• **Problem to work on**
Set down, exactly as they stand, the lines from the one containing "Task: Click the clear filters broom icon" through the last line of the records below, leaving every picture out.

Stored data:
= = = =

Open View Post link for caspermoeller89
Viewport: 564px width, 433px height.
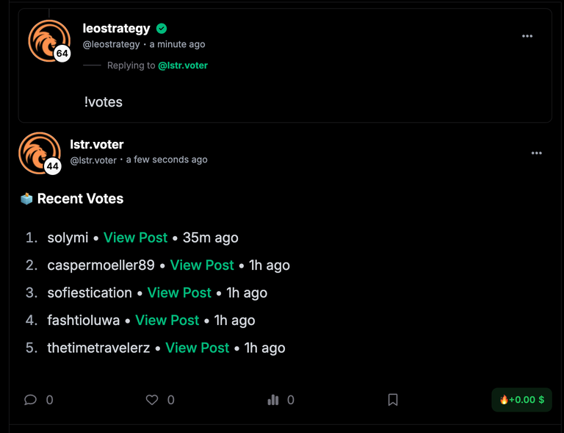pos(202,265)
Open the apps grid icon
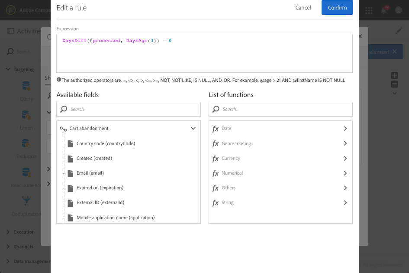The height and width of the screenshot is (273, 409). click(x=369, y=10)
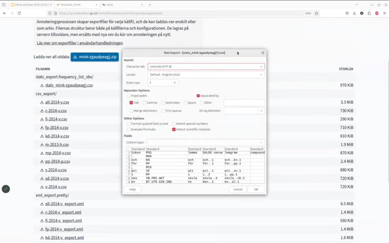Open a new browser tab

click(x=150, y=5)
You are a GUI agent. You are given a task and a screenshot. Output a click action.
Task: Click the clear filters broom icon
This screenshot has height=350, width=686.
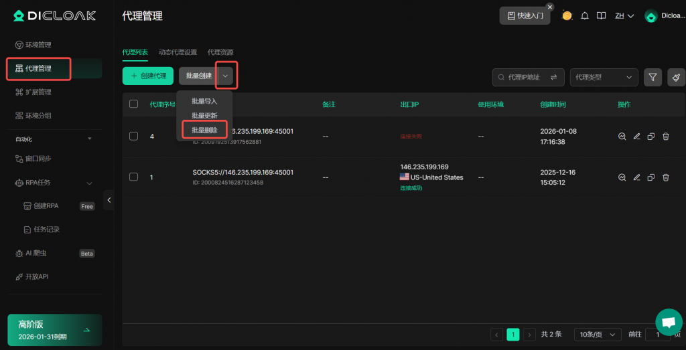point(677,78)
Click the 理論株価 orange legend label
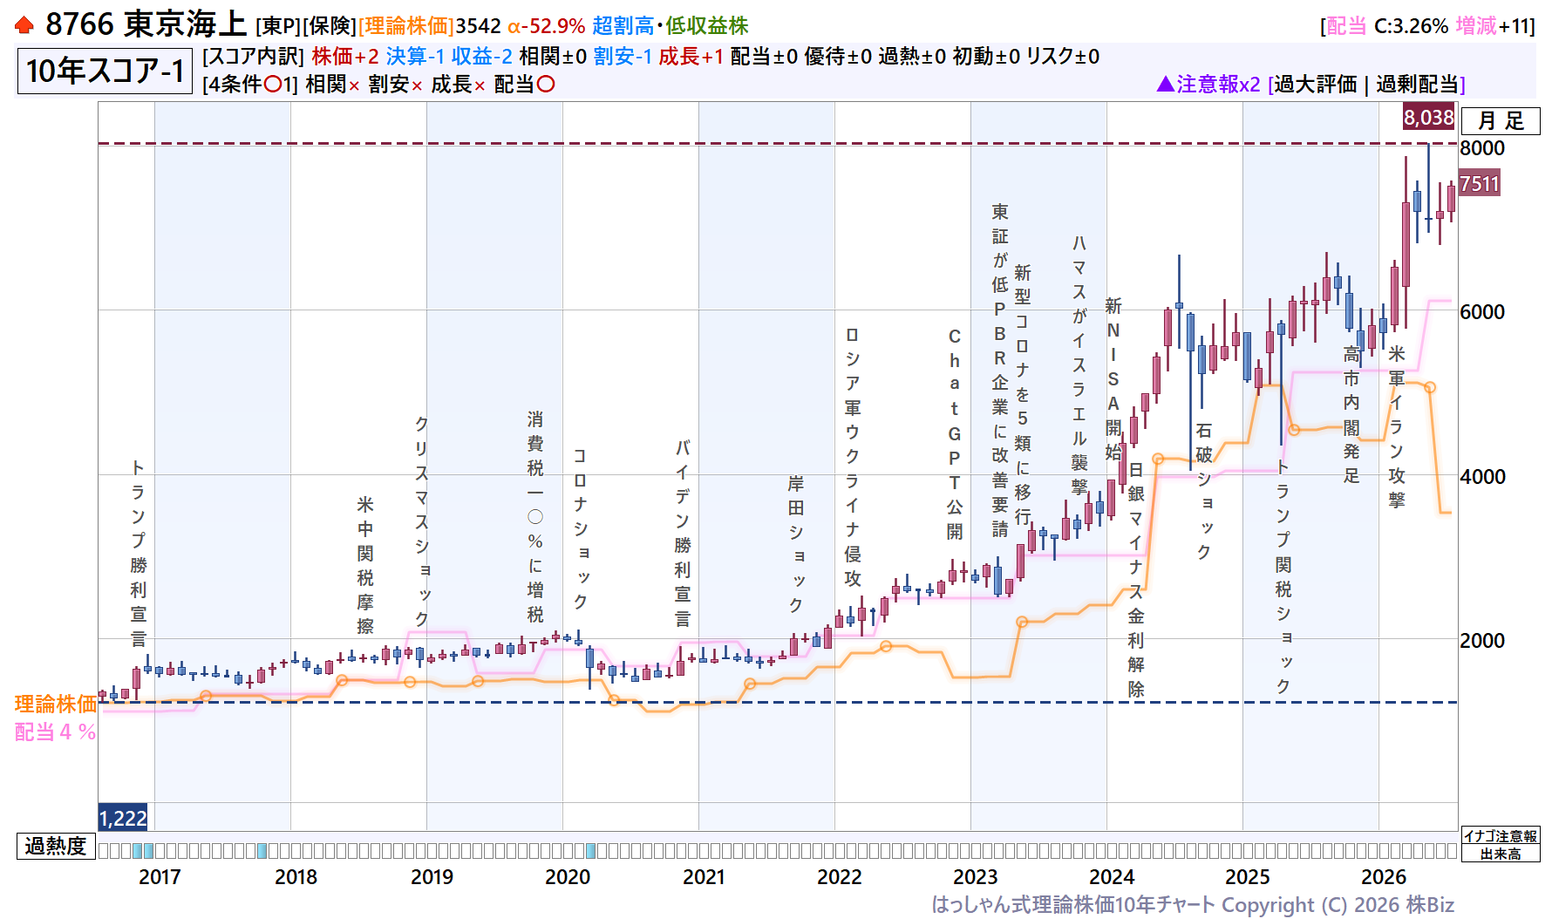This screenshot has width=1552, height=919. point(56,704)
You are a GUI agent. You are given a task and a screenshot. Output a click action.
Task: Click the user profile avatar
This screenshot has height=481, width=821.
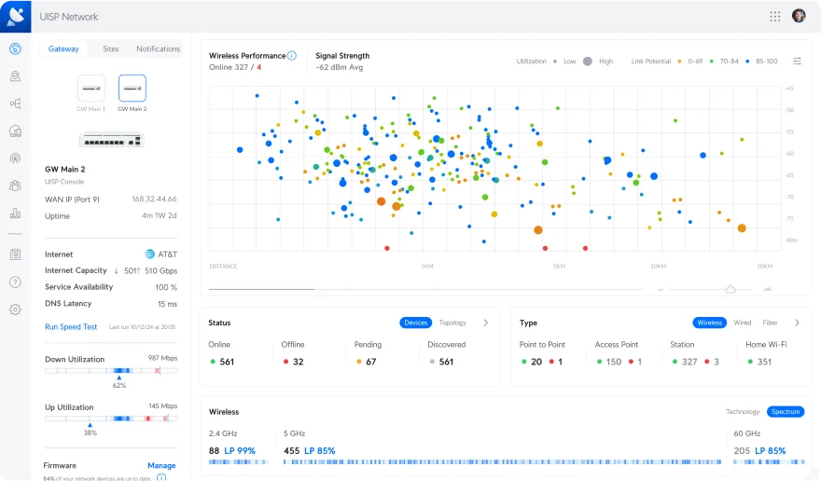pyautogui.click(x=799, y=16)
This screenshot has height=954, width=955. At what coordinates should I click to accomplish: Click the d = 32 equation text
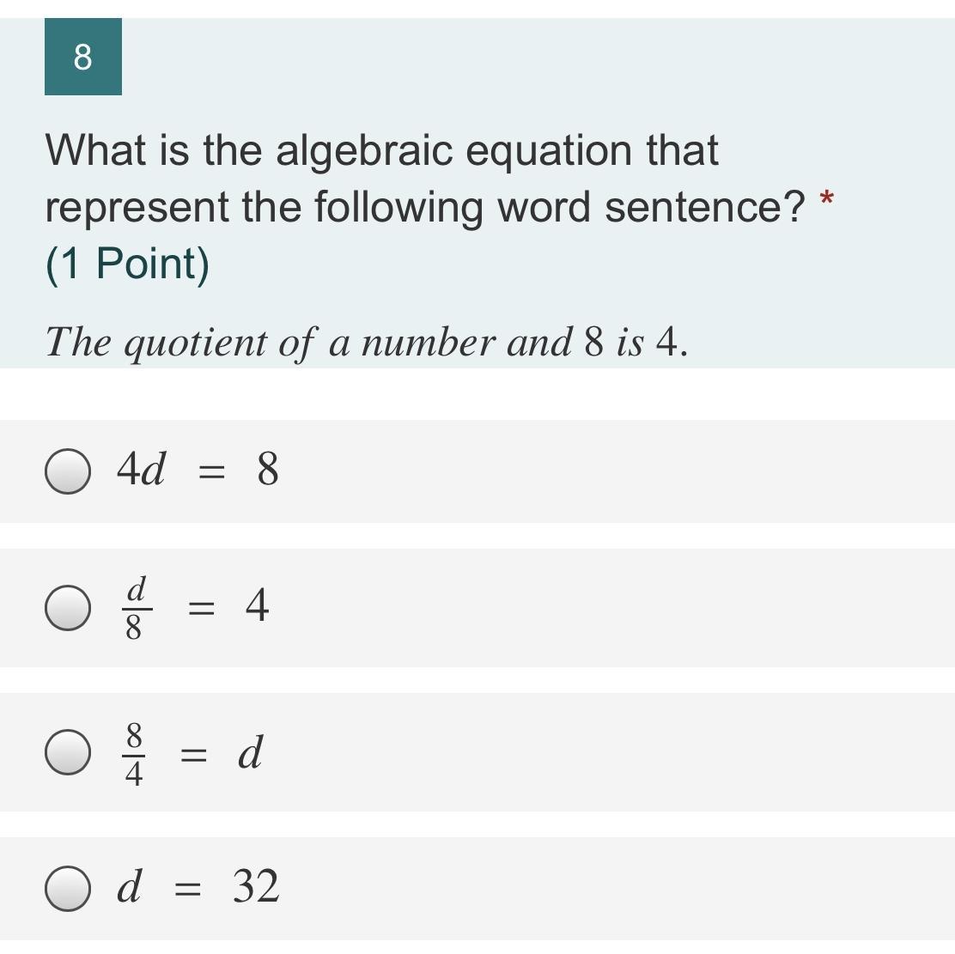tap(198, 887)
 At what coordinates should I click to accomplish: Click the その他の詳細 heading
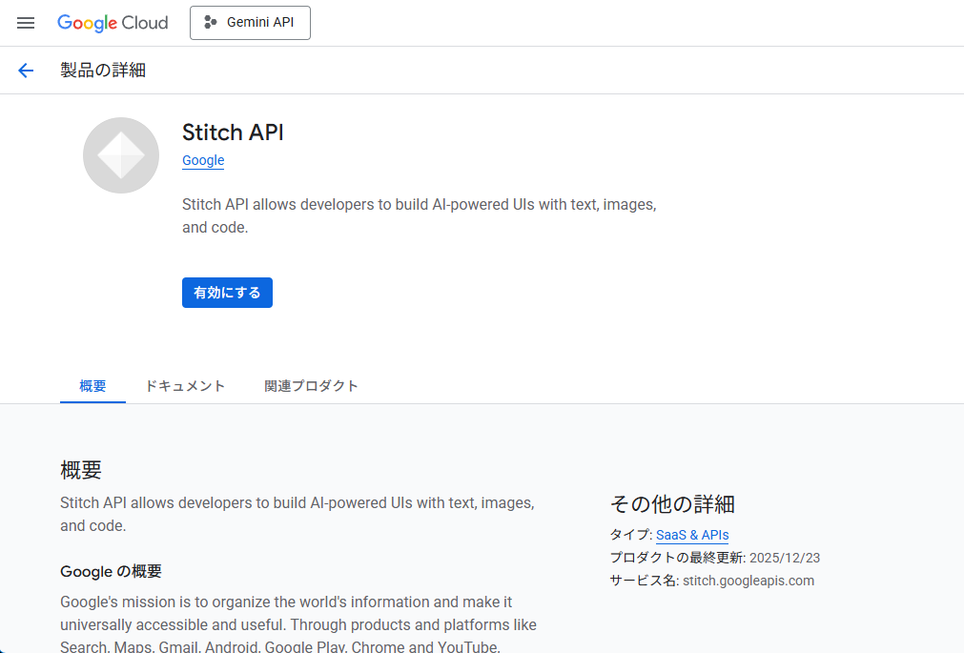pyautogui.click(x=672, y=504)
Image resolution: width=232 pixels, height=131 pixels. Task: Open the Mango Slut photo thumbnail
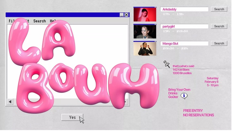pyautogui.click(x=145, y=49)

= = = =

• **Solution to the problem**
Task: Click the clear filters broom icon
This screenshot has height=350, width=686.
point(677,78)
Click the 理論株価 orange legend label
This screenshot has width=1552, height=919. point(56,704)
You are a GUI agent. You are given a task and a screenshot. Output a click action.
Task: Click the user profile avatar
This screenshot has height=481, width=821.
pyautogui.click(x=799, y=16)
This screenshot has height=954, width=955. At what coordinates should I click to accomplish: Click the d = 32 equation text
tap(198, 887)
 At what coordinates should I click to accomplish: Click the その他の詳細 heading
pyautogui.click(x=672, y=504)
Image resolution: width=232 pixels, height=131 pixels. Task: Open the Mango Slut photo thumbnail
pyautogui.click(x=145, y=49)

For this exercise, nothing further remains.